• Work instruction:
Where a picture appears, leave it out, and transcribe all the lines below exactly.

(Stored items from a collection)
+---+

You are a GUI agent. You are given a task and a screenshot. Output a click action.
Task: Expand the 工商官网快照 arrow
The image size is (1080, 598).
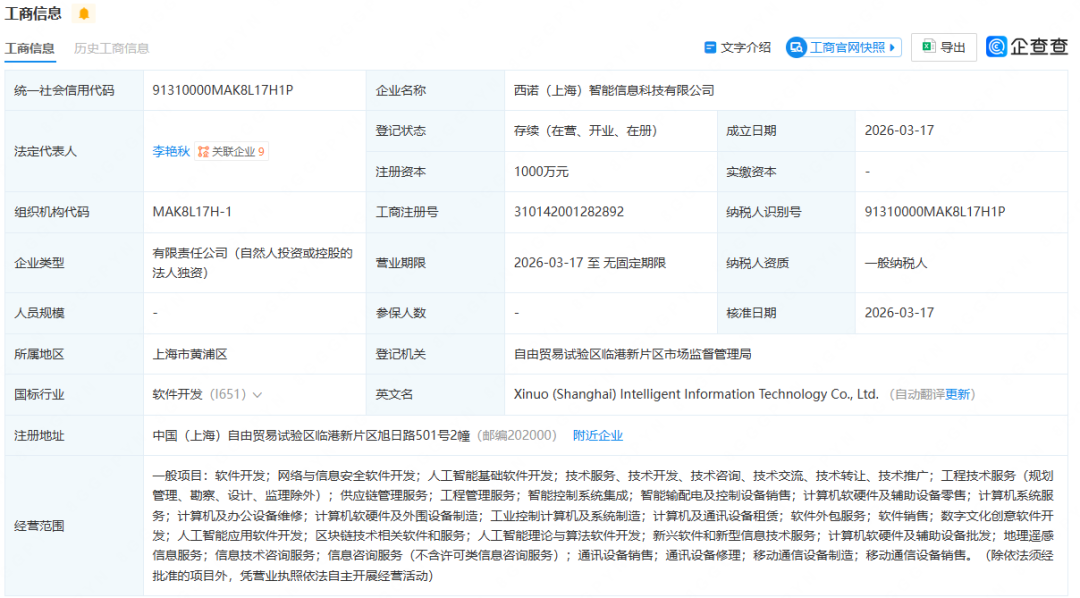(893, 47)
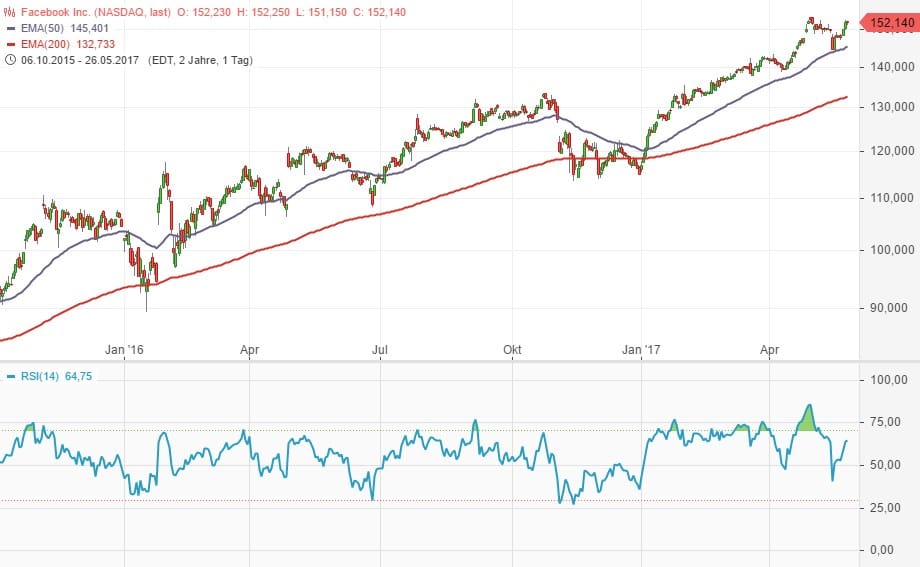The height and width of the screenshot is (567, 920).
Task: Click the Jul time axis label
Action: coord(380,350)
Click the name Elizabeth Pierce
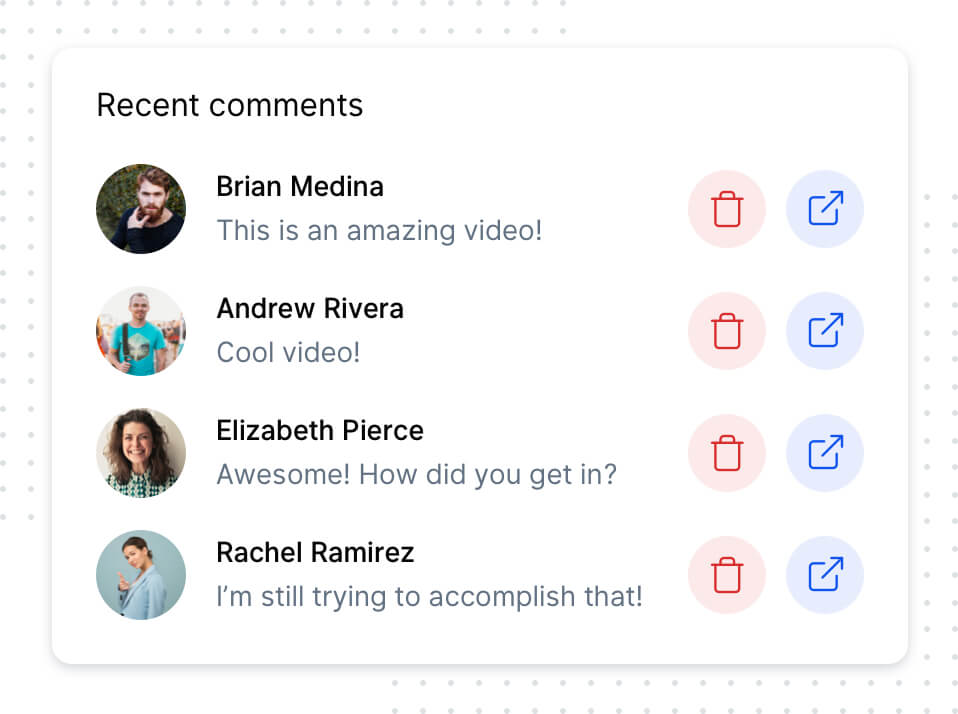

+---+

• Expected answer:
You are a GUI agent. You are given a task and a screenshot. Output a click action.
Task: Expand the 工商官网快照 arrow
The image size is (1080, 598).
(893, 47)
The height and width of the screenshot is (567, 920).
Task: Click the Jul time axis label
Action: coord(380,350)
Click the name Elizabeth Pierce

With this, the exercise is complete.